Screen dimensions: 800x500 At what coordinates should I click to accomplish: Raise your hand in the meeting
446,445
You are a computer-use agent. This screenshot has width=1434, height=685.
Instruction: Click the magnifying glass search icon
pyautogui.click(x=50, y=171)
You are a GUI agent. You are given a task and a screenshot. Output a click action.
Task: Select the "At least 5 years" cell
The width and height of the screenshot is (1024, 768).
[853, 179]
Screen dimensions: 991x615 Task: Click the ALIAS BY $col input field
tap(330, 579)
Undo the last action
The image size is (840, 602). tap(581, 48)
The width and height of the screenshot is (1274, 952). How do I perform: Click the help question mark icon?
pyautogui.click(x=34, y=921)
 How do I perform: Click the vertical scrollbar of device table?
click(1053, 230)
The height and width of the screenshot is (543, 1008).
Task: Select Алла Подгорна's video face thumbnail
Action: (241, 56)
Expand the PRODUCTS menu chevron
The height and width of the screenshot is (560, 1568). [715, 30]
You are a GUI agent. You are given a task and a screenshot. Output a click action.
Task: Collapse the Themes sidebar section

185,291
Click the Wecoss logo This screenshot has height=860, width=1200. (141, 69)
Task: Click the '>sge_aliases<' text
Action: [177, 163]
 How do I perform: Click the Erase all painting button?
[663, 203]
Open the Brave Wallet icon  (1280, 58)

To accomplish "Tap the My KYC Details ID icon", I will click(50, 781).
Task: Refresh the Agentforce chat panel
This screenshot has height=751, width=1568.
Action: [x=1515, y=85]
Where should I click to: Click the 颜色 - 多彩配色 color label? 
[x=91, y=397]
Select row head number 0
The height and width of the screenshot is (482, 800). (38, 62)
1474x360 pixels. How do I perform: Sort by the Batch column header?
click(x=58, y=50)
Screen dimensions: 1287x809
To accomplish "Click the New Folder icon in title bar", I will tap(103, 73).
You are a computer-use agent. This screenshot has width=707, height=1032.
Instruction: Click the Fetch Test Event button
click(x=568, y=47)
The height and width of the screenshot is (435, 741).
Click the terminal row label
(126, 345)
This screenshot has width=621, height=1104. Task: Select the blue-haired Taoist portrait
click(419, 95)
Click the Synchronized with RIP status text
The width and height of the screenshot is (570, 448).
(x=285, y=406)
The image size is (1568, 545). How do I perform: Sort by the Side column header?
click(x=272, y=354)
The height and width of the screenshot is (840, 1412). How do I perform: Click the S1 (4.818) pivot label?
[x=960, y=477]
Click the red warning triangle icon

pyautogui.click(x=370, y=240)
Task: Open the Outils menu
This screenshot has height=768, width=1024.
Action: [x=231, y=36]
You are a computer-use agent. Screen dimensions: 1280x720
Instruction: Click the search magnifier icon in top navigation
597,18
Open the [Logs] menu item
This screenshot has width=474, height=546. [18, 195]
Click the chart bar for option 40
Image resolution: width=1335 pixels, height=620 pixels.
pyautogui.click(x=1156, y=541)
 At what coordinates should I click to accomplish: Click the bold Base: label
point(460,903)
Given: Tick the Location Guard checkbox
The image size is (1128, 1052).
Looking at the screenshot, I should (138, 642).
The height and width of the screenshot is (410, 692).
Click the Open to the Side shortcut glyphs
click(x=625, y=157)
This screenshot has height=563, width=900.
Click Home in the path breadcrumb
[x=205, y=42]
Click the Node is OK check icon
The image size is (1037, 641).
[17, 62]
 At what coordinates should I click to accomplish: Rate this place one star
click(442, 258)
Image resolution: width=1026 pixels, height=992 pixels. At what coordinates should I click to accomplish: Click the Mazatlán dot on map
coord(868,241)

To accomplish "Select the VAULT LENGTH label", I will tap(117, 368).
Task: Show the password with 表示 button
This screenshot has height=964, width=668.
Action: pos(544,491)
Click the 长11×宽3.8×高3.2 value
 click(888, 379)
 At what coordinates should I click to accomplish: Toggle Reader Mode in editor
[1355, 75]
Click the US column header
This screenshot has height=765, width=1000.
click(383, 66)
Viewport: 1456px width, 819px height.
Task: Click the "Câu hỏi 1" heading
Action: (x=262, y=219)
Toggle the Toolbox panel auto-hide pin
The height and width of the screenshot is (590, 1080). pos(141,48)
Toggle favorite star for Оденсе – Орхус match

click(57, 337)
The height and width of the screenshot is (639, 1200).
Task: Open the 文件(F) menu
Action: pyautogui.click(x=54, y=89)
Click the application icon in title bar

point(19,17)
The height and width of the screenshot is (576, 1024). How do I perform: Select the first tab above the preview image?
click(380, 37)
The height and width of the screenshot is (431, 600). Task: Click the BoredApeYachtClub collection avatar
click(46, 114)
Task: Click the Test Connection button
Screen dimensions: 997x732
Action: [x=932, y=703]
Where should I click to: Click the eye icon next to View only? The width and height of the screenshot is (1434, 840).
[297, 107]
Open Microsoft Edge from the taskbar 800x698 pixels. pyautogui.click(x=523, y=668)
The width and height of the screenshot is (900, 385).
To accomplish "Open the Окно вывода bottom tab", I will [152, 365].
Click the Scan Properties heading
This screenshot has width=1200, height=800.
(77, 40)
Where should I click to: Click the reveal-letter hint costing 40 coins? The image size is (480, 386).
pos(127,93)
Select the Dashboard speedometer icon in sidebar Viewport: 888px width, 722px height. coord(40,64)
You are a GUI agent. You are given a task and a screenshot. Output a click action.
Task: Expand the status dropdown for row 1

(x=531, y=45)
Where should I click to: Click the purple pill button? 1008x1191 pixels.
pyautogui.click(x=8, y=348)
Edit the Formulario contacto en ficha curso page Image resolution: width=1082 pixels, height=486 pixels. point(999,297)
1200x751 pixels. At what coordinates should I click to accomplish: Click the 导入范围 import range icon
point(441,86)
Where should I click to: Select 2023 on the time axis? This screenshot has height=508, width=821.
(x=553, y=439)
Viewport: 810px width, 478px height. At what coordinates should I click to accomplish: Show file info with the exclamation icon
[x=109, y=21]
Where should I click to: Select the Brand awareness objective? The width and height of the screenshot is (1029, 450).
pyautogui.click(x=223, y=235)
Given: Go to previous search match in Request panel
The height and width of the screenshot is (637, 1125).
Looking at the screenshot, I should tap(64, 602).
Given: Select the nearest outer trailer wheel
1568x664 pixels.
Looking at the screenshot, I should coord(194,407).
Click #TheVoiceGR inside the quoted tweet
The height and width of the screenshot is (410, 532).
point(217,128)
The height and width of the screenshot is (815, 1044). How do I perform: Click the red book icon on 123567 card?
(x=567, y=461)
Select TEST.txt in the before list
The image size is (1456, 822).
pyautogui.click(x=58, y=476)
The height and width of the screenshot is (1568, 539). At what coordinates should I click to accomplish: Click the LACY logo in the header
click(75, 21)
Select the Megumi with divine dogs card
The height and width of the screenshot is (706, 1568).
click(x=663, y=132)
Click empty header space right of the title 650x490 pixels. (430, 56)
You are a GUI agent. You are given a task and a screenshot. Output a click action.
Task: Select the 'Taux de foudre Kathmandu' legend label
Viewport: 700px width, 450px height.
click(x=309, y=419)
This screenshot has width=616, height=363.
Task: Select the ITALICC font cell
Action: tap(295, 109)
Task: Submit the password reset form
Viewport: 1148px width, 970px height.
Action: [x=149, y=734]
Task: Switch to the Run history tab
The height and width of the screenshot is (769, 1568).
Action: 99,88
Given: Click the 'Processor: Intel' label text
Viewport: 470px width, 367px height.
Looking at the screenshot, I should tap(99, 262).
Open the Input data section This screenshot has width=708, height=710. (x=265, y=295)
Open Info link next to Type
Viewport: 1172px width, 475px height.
···
Instructions to follow:
Exactly as they appear above, transcribe the records in full.

Reply to the task:
Screen dimensions: 800x500 At what coordinates should I click to accomplish: Raise your hand in the meeting
446,445
You are a computer-use agent. This screenshot has width=1434, height=685.
Instruction: Click the magnifying glass search icon
pyautogui.click(x=50, y=171)
You are a GUI agent. You are given a task and a screenshot. Output a click action.
Task: Select the "At least 5 years" cell
The width and height of the screenshot is (1024, 768).
[853, 179]
Screen dimensions: 991x615 Task: Click the ALIAS BY $col input field
tap(330, 579)
Undo the last action
The image size is (840, 602). tap(581, 48)
The width and height of the screenshot is (1274, 952). How do I perform: Click the help question mark icon?
pyautogui.click(x=34, y=921)
 How do I perform: Click the vertical scrollbar of device table?
click(1053, 230)
The height and width of the screenshot is (543, 1008).
Task: Select Алла Подгорна's video face thumbnail
Action: (241, 56)
Expand the PRODUCTS menu chevron
The height and width of the screenshot is (560, 1568). [715, 30]
You are a GUI agent. You are given a task and a screenshot. Output a click action.
Task: Collapse the Themes sidebar section

185,291
Click the Wecoss logo This screenshot has height=860, width=1200. (141, 69)
Task: Click the '>sge_aliases<' text
Action: [177, 163]
 How do I perform: Click the Erase all painting button?
[663, 203]
Open the Brave Wallet icon  (1280, 58)

To accomplish "Tap the My KYC Details ID icon", I will click(50, 781).
Task: Refresh the Agentforce chat panel
This screenshot has height=751, width=1568.
Action: [x=1515, y=85]
Where should I click to: Click the 颜色 - 多彩配色 color label? 
[x=91, y=397]
Select row head number 0
The height and width of the screenshot is (482, 800). (38, 62)
1474x360 pixels. How do I perform: Sort by the Batch column header?
click(x=58, y=50)
Screen dimensions: 1287x809
To accomplish "Click the New Folder icon in title bar", I will tap(103, 73).
You are a computer-use agent. This screenshot has width=707, height=1032.
Instruction: Click the Fetch Test Event button
click(x=568, y=47)
The height and width of the screenshot is (435, 741).
Click the terminal row label
(126, 345)
This screenshot has width=621, height=1104. Task: Select the blue-haired Taoist portrait
click(419, 95)
Click the Synchronized with RIP status text
The width and height of the screenshot is (570, 448).
(x=285, y=406)
The image size is (1568, 545). How do I perform: Sort by the Side column header?
click(x=272, y=354)
The height and width of the screenshot is (840, 1412). How do I perform: Click the S1 (4.818) pivot label?
[x=960, y=477]
Click the red warning triangle icon

pyautogui.click(x=370, y=240)
Task: Open the Outils menu
This screenshot has height=768, width=1024.
Action: [x=231, y=36]
You are a computer-use agent. Screen dimensions: 1280x720
Instruction: Click the search magnifier icon in top navigation
597,18
Open the [Logs] menu item
This screenshot has width=474, height=546. [18, 195]
Click the chart bar for option 40
Image resolution: width=1335 pixels, height=620 pixels.
pyautogui.click(x=1156, y=541)
 At what coordinates should I click to accomplish: Click the bold Base: label
point(460,903)
Given: Tick the Location Guard checkbox
The image size is (1128, 1052).
Looking at the screenshot, I should (138, 642).
The height and width of the screenshot is (410, 692).
Click the Open to the Side shortcut glyphs
click(x=625, y=157)
This screenshot has height=563, width=900.
Click Home in the path breadcrumb
[x=205, y=42]
Click the Node is OK check icon
The image size is (1037, 641).
[17, 62]
 At what coordinates should I click to accomplish: Rate this place one star
click(442, 258)
Image resolution: width=1026 pixels, height=992 pixels. At what coordinates should I click to accomplish: Click the Mazatlán dot on map
coord(868,241)

To accomplish "Select the VAULT LENGTH label", I will tap(117, 368).
Task: Show the password with 表示 button
This screenshot has height=964, width=668.
Action: pos(544,491)
Click the 长11×宽3.8×高3.2 value
 click(888, 379)
 At what coordinates should I click to accomplish: Toggle Reader Mode in editor
[1355, 75]
Click the US column header
This screenshot has height=765, width=1000.
click(383, 66)
Viewport: 1456px width, 819px height.
Task: Click the "Câu hỏi 1" heading
Action: (x=262, y=219)
Toggle the Toolbox panel auto-hide pin
The height and width of the screenshot is (590, 1080). pos(141,48)
Toggle favorite star for Оденсе – Орхус match

click(57, 337)
The height and width of the screenshot is (639, 1200).
Task: Open the 文件(F) menu
Action: pyautogui.click(x=54, y=89)
Click the application icon in title bar

point(19,17)
The height and width of the screenshot is (576, 1024). How do I perform: Select the first tab above the preview image?
click(380, 37)
The height and width of the screenshot is (431, 600). Task: Click the BoredApeYachtClub collection avatar
click(46, 114)
Task: Click the Test Connection button
Screen dimensions: 997x732
Action: [x=932, y=703]
Where should I click to: Click the eye icon next to View only? The width and height of the screenshot is (1434, 840).
[297, 107]
Open Microsoft Edge from the taskbar 800x698 pixels. pyautogui.click(x=523, y=668)
The width and height of the screenshot is (900, 385).
To accomplish "Open the Окно вывода bottom tab", I will [152, 365].
Click the Scan Properties heading
This screenshot has width=1200, height=800.
(77, 40)
Where should I click to: Click the reveal-letter hint costing 40 coins? The image size is (480, 386).
pos(127,93)
Select the Dashboard speedometer icon in sidebar Viewport: 888px width, 722px height. coord(40,64)
You are a GUI agent. You are given a task and a screenshot. Output a click action.
Task: Expand the status dropdown for row 1

(x=531, y=45)
Where should I click to: Click the purple pill button? 1008x1191 pixels.
pyautogui.click(x=8, y=348)
Edit the Formulario contacto en ficha curso page Image resolution: width=1082 pixels, height=486 pixels. point(999,297)
1200x751 pixels. At what coordinates should I click to accomplish: Click the 导入范围 import range icon
point(441,86)
Where should I click to: Select 2023 on the time axis? This screenshot has height=508, width=821.
(x=553, y=439)
Viewport: 810px width, 478px height. At what coordinates should I click to accomplish: Show file info with the exclamation icon
[x=109, y=21]
Where should I click to: Select the Brand awareness objective? The width and height of the screenshot is (1029, 450).
pyautogui.click(x=223, y=235)
Given: Go to previous search match in Request panel
The height and width of the screenshot is (637, 1125).
Looking at the screenshot, I should tap(64, 602).
Given: Select the nearest outer trailer wheel
1568x664 pixels.
Looking at the screenshot, I should coord(194,407).
Click #TheVoiceGR inside the quoted tweet
The height and width of the screenshot is (410, 532).
point(217,128)
The height and width of the screenshot is (815, 1044). How do I perform: Click the red book icon on 123567 card?
(x=567, y=461)
Select TEST.txt in the before list
The image size is (1456, 822).
pyautogui.click(x=58, y=476)
The height and width of the screenshot is (1568, 539). At what coordinates should I click to accomplish: Click the LACY logo in the header
click(75, 21)
Select the Megumi with divine dogs card
The height and width of the screenshot is (706, 1568).
click(x=663, y=132)
Click empty header space right of the title 650x490 pixels. (430, 56)
You are a GUI agent. You are given a task and a screenshot. Output a click action.
Task: Select the 'Taux de foudre Kathmandu' legend label
Viewport: 700px width, 450px height.
click(x=309, y=419)
This screenshot has width=616, height=363.
Task: Select the ITALICC font cell
Action: tap(295, 109)
Task: Submit the password reset form
Viewport: 1148px width, 970px height.
Action: [x=149, y=734]
Task: Switch to the Run history tab
The height and width of the screenshot is (769, 1568).
Action: 99,88
Given: Click the 'Processor: Intel' label text
Viewport: 470px width, 367px height.
Looking at the screenshot, I should tap(99, 262).
Open the Input data section This screenshot has width=708, height=710. (x=265, y=295)
Open Info link next to Type
Viewport: 1172px width, 475px height.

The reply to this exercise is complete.